Hacker News new | ask | show | jobs
by pclmulqdq 326 days ago
Pointers and dynamic objects are probably fine given the ability to do indirect loads, which I assume they have (Side note: I have built b-trees on FPGAs before, and these kinds of data structures are smaller than you think). It's actually pure code size that is the problem here rather than specific capabilities, as long as the hardware supports those instructions.

Instead of assembly instructions taking time in these architectures, they take space. You will have a capacity of 1000-100000 instructions (including all the branches you might take), and then the chip is full. To get past that limit, you have to store state to RAM and then reconfigure the array to continue computing.

2 comments

Agree that code size is a significant potential issue, and that going out to memory to reprogram the fabric will be costly.

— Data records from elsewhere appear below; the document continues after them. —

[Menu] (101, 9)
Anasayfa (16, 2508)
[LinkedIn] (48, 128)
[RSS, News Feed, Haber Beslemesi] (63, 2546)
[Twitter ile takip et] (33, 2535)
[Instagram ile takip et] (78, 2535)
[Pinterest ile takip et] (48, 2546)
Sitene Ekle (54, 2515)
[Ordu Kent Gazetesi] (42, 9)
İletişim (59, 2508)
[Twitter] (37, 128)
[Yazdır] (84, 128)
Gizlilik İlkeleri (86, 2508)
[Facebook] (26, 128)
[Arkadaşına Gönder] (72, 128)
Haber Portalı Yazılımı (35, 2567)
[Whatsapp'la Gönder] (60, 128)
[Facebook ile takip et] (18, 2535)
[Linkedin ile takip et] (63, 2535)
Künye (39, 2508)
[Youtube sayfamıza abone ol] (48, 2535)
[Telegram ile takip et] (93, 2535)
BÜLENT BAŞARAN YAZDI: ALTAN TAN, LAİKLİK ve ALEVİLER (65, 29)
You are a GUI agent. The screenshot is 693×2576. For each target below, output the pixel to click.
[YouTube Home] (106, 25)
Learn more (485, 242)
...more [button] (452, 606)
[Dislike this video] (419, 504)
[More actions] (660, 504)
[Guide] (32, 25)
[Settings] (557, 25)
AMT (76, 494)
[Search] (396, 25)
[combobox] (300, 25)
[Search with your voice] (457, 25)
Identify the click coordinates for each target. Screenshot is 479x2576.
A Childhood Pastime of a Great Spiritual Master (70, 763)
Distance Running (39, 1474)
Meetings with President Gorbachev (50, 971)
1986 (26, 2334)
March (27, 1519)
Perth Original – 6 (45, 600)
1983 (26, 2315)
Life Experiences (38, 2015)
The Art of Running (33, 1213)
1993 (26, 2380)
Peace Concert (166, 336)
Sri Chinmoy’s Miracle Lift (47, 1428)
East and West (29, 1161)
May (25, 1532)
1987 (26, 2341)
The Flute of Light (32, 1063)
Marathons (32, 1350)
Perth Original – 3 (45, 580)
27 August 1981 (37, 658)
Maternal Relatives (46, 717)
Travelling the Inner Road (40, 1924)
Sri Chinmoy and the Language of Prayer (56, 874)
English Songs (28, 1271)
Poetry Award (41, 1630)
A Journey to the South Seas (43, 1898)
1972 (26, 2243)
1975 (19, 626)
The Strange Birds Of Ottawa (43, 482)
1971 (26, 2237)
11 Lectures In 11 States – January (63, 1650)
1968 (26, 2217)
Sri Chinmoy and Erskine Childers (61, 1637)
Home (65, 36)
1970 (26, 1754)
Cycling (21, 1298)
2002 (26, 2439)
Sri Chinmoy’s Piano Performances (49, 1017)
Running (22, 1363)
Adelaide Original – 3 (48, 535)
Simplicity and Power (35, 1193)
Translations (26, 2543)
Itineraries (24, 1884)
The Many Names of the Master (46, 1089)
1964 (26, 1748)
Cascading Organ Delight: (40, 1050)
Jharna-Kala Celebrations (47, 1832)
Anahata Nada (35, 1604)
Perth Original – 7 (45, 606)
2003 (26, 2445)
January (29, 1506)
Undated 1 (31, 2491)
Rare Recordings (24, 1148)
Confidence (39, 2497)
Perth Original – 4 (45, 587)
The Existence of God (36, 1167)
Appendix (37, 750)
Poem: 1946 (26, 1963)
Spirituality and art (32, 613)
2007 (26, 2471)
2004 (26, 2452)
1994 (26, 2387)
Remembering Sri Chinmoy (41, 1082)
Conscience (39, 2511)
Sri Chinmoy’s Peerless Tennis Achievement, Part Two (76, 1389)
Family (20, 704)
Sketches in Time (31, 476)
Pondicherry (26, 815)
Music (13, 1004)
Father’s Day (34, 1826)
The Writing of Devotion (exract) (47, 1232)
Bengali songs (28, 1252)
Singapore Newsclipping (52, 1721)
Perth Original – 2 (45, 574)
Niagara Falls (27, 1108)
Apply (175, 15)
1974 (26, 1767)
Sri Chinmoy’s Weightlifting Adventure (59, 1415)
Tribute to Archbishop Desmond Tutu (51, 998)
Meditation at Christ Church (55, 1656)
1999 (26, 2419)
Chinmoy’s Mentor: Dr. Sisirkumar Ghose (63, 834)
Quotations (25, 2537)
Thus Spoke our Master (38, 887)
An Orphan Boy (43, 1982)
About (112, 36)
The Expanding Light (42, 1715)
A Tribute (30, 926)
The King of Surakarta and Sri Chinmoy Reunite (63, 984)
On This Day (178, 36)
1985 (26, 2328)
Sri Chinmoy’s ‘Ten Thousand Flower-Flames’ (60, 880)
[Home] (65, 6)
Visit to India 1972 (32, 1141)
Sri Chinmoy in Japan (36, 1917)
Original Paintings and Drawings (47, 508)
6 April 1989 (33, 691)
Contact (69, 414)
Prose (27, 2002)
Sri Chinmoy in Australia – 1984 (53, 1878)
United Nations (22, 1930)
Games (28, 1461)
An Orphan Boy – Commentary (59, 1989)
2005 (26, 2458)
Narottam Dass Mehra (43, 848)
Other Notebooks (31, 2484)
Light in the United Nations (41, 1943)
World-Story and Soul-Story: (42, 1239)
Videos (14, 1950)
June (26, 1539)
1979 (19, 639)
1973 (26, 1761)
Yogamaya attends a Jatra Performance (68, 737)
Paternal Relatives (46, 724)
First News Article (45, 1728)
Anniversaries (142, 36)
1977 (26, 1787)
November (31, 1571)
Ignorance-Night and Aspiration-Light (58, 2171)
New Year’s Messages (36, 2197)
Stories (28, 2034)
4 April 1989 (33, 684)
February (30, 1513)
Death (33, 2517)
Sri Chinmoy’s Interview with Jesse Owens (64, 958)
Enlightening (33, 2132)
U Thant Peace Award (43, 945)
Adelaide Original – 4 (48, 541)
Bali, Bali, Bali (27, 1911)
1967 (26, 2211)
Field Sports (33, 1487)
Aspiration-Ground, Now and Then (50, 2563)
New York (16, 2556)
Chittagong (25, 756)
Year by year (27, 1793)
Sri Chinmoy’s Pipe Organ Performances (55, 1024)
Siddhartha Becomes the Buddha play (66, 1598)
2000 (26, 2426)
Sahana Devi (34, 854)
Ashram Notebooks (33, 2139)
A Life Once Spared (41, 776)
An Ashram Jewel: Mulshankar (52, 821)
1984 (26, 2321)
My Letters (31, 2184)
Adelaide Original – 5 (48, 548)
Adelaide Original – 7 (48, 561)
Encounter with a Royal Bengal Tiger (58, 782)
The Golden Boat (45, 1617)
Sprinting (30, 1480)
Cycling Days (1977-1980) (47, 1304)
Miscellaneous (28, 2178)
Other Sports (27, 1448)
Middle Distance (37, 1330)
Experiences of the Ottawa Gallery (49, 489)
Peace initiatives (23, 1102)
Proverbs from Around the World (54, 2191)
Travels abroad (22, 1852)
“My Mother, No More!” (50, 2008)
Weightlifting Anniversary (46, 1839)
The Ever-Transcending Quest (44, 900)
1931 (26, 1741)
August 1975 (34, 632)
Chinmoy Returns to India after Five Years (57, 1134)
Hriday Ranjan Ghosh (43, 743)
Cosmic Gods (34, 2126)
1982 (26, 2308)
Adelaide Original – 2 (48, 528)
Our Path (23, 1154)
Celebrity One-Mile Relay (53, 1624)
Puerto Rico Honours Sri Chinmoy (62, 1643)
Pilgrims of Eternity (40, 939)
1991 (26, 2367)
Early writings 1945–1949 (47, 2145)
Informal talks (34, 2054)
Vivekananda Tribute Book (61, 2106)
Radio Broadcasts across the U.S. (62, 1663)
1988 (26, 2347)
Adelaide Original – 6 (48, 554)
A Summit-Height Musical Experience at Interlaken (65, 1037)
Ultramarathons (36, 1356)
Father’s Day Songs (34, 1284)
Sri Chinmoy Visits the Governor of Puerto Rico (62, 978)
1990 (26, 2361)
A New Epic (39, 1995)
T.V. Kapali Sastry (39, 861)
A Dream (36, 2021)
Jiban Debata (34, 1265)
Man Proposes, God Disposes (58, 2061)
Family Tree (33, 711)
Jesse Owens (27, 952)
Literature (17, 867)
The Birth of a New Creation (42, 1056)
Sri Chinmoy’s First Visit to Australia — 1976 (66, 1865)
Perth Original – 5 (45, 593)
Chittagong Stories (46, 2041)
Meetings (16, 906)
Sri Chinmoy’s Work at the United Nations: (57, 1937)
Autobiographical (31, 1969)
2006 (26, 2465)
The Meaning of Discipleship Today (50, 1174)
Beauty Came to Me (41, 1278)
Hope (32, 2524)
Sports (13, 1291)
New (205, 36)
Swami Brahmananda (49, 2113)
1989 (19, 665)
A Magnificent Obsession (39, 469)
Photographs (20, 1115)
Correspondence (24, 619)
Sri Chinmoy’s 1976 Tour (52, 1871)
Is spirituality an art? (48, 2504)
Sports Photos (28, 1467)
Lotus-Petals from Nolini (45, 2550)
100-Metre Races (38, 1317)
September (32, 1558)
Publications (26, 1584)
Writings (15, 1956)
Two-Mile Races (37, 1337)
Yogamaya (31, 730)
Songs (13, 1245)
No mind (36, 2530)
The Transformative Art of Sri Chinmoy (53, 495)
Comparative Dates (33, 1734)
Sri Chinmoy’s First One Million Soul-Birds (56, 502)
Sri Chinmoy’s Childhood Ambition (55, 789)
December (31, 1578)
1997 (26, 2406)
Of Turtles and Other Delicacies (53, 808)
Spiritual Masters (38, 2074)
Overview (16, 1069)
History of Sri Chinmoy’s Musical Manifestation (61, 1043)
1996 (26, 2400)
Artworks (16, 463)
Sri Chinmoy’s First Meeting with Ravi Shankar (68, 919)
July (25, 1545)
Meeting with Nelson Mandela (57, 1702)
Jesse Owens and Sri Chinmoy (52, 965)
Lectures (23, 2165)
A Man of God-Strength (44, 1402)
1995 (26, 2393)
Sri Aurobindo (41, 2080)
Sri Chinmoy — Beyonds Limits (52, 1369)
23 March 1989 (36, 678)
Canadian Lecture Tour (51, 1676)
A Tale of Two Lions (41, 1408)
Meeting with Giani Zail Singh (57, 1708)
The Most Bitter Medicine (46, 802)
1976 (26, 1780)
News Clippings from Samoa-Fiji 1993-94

Re: pointers, I should clarify that it’s not the indirection per se that causes problems — it’s the fact that, with (traditional) dynamic memory allocation, the data’s physical location isn’t known ahead of time. It could be cached nearby, or way off in main memory. That makes dataflow operator latencies unpredictable, so you either have to 1. leave a lot more slack in your schedule to tolerate misses, or 2. build some more-complicated logic into each CGRA core to handle the asynchronicity. And with 2., you run the risk that the small, lightweight CGRA slices will effectively just turn into CPU cores.

Oh, many embedded architectures don't have a cache hierarchy and instead place dynamic objects in one SRAM. Access latency is constant anywhere you go.
Hmm. You'd be able to trade off time for that space by using more general configurations that you can dynamically map instruction-sequences onto, no?

The mapping wouldn't be as efficient as a bespoke compilation, but it should be able to avoid the configuration swap-outs.

Basically a set of configurations that can be used as an interpreter.